(Collected data entries)
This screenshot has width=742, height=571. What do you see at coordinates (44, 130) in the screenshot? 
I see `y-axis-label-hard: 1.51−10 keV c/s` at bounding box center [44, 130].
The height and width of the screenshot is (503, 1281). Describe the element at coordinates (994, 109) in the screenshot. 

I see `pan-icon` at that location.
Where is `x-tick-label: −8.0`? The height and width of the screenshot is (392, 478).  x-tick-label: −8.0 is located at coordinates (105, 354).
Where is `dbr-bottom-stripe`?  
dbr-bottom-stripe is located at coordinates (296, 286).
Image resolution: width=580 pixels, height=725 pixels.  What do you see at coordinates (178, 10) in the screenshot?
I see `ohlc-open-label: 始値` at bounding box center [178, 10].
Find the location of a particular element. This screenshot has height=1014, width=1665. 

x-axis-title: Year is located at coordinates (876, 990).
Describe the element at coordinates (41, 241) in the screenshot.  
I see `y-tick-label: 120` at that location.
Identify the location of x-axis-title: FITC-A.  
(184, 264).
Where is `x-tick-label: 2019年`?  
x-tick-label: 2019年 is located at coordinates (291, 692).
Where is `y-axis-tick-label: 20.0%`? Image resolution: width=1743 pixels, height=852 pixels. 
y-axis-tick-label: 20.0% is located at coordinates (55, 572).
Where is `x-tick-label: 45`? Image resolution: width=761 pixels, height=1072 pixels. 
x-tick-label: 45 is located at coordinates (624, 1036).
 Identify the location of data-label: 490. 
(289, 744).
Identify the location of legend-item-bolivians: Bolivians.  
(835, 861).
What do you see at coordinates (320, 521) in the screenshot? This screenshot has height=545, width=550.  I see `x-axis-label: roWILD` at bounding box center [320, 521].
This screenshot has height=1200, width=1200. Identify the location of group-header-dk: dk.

* _Written task_:
In the listing above, how many lines contain the word "element"? Give only the number.

* _Result_:
3